Fasting (Mathew 4:2)

Photo by Fidel Fernando on Unsplash

One of the hallmarks of modern western culture is that we need to exercise not only to   stay fit, but to keep our weight in check. That’s not something everyone in the world has to worry about – many worry about trying to get enough calories to sustain life at all. For most of them, fasting (going without food) is normative. For many, going without food for the purpose of spiritual enrichment is normative. For most of us in the west, neither is – even though Jesus Himself modelled fasting. Matthew 4:2 states, “After fasting forty days and forty nights, he was hungry.” 

We might not all be called to fast for forty days and forty nights, but we are all called to fast – even if it is a small fast. Forty days is not a small fast. A small fast is skipping a meal. A 24 hour fast is significant for most, and in our culture, a three day fast is unusual. A seven or ten day fast is almost unheard of in Western circles. Forty days is not only unusual to the point of being bizarre, it is pretty much the limit before death by starvation becomes an imminent threat. 

Yet this is what Jesus does. 

Why is that? Possibly because it is an echo of the forty days and forty nights Moses spent fasting before God on Mount Sinai to receive the Mosaic Law, “Moses was there with the Lord forty days and forty nights without eating bread or drinking water. And he wrote on the tablets the words of the covenant—the Ten Commandments.”  Possibly because it is an echo of the forty years Isreal spent in the wilderness for their subsequent disobedience. As Dueteronomy 8:2-3 says, “Remember how the Lord your God led you all the way in the desert these forty years, to humble you and to test you in order to know what was in your heart, whether or not you would keep his commands. He humbled you, causing you to hunger and then feeding you with manna, which neither you nor your fathers had known, to teach you that man does not live on bread alone but on every word that comes from the mouth of the Lord.”  

Or possibly – just possibly – it is because Jesus took that long to think, meditate and pray  through His own response to Moses’ exhortation to Israel, especially in light of the fact that He was shortly to engage in a dramatic spiritual war for the glory of the Father: 

“Fear the Lord your God, serve him only and take your oaths in his name. Do not follow other gods, the gods of the peoples around you; for the Lord your God, who is among you, is a jealous God and his anger will burn against you, and he will destroy you from the face of the land. Do not test the Lord your God as you did at Massah. Be sure to keep the commands of the Lord your God and the stipulations and decrees he has given you. Do what is right and good in the Lord’s sight, so that it may go well with you and you may go in and take over the good land that the Lord promised on oath to your forefathers, thrusting out all your enemies before you, as the Lord said.”  

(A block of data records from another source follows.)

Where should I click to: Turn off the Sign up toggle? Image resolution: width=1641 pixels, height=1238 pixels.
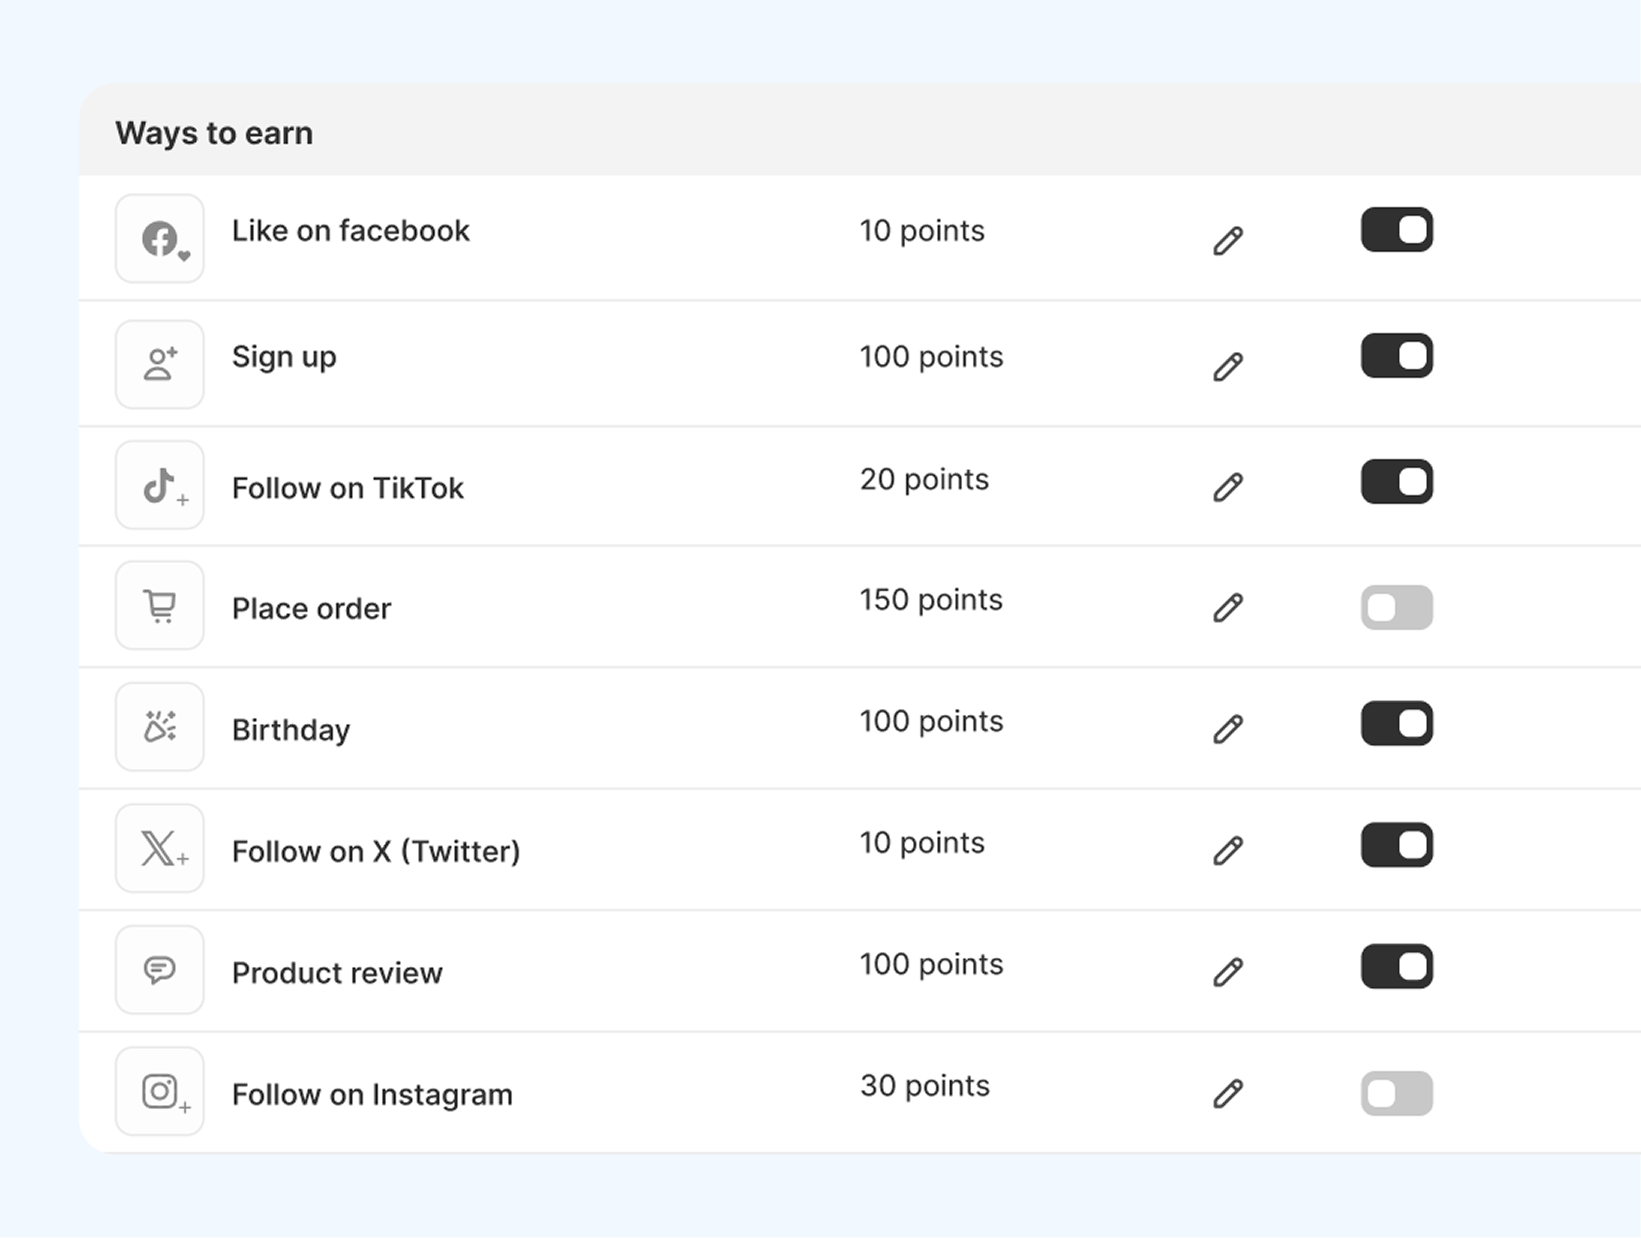coord(1396,356)
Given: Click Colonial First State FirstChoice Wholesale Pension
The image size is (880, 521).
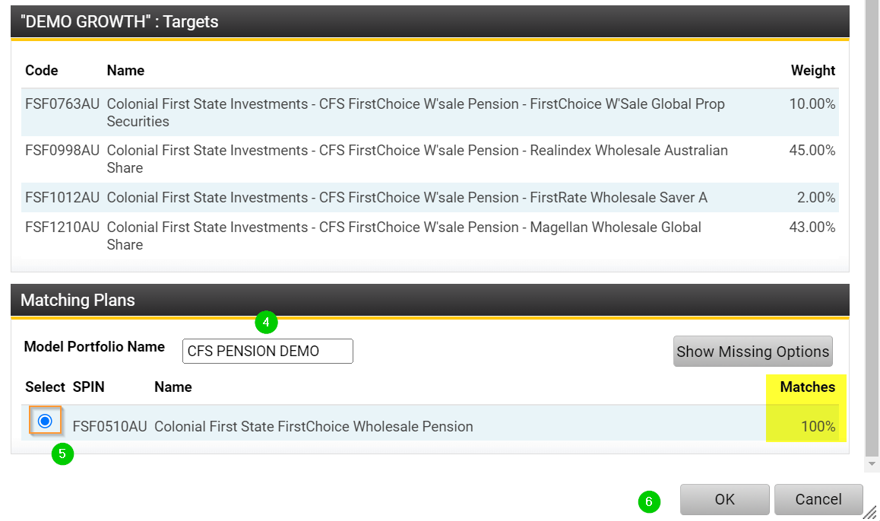Looking at the screenshot, I should click(313, 427).
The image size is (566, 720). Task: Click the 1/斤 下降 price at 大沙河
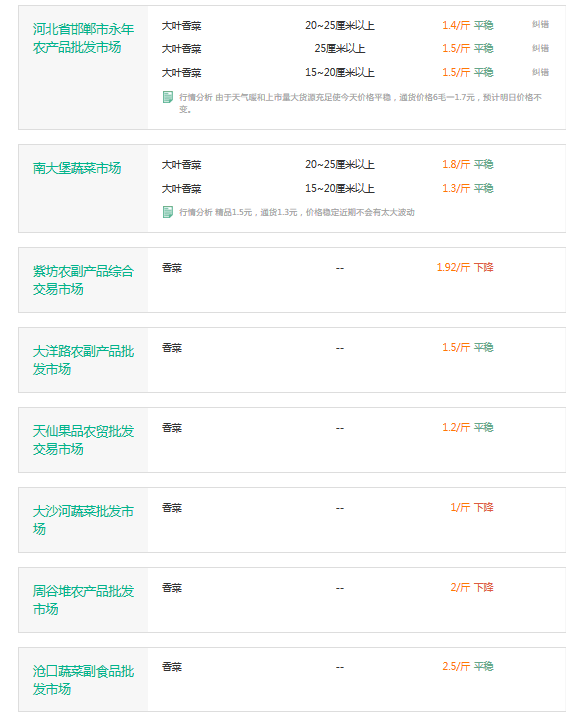pyautogui.click(x=472, y=507)
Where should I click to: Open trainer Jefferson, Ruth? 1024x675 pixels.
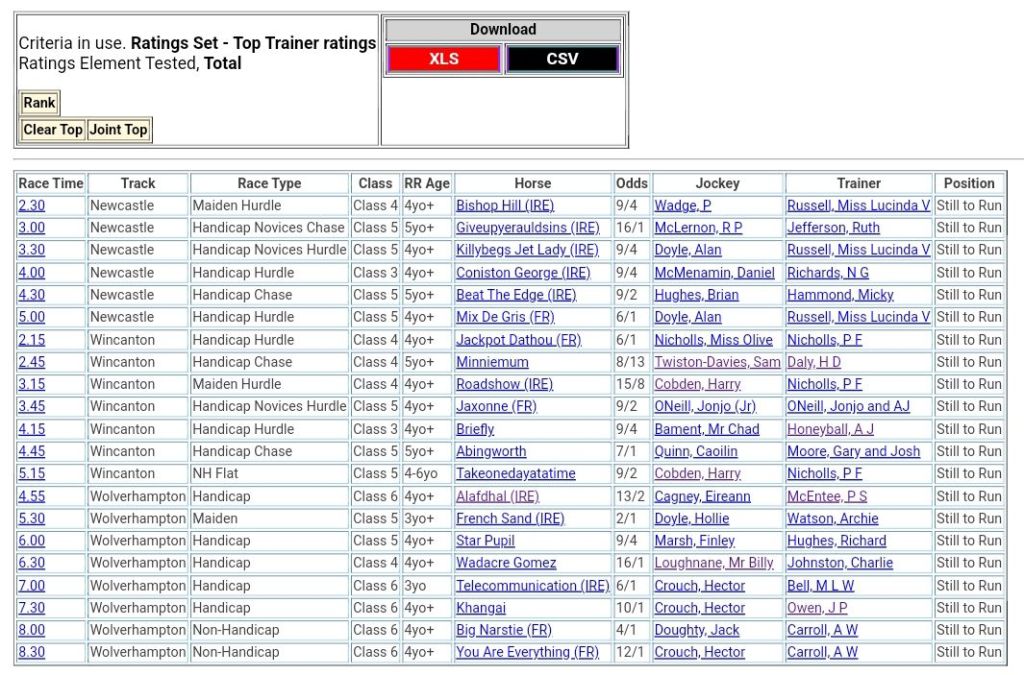coord(833,228)
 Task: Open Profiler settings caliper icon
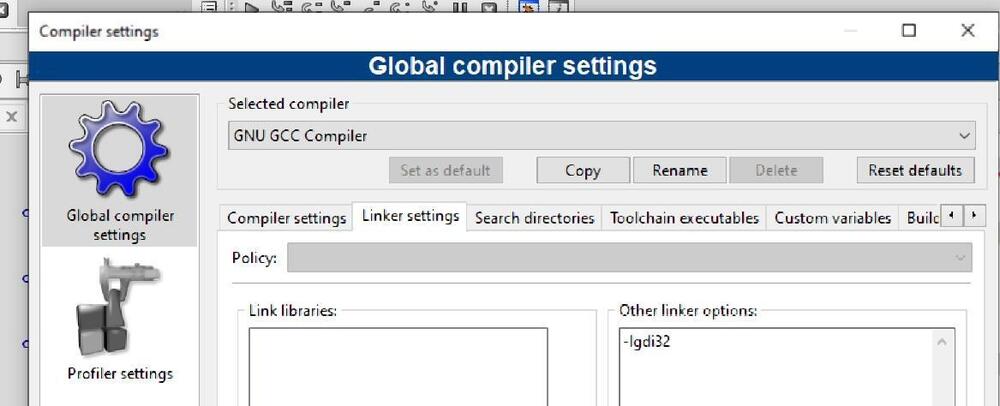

Shortly, Jesus would need all these Scriptures to overcome His enemy.  If He needed that so early in His ministry, and if He found fasting useful to that end, how much more so do we?  The late Rev. Julio Ruibal once noted, “Fasting provides an environment for tuning our lives to God. It is not that the Lord speaks louder when we fast, but that we are better able to hear what God is saying.” Fasting is not unlike the old tuner dial on a receiver. It allows us to better perceive what is happening in the spiritual plane.

No one can doubt that Jesus could do that well and that He could hear God well, even without fasting. But we see in that He fasted – and in that He fasted so long – the Lord identifying with us and our great need (just as He did in baptism), His own determination to make the incarnation a most holy act (just as He was baptized to fulfill  all righteousness), and a stark reminder of our great need to likewise and in very practical ways prepare ourselves for spiritual conflict by making the Father the greatest priority of our lives. 

Let us use all aids which can advance us in likeness to Christ, and remember that all religious services which have not this result, whatever else they may have to recommend them, are but as “sounding brass and a tinkling cymbol.”

J.G. Rogers

APPLICATION: Intentionality

When did you last fast? What happened as a result? Is the Lord calling you to practice the spiritual discipline of fasting on a more regular basis?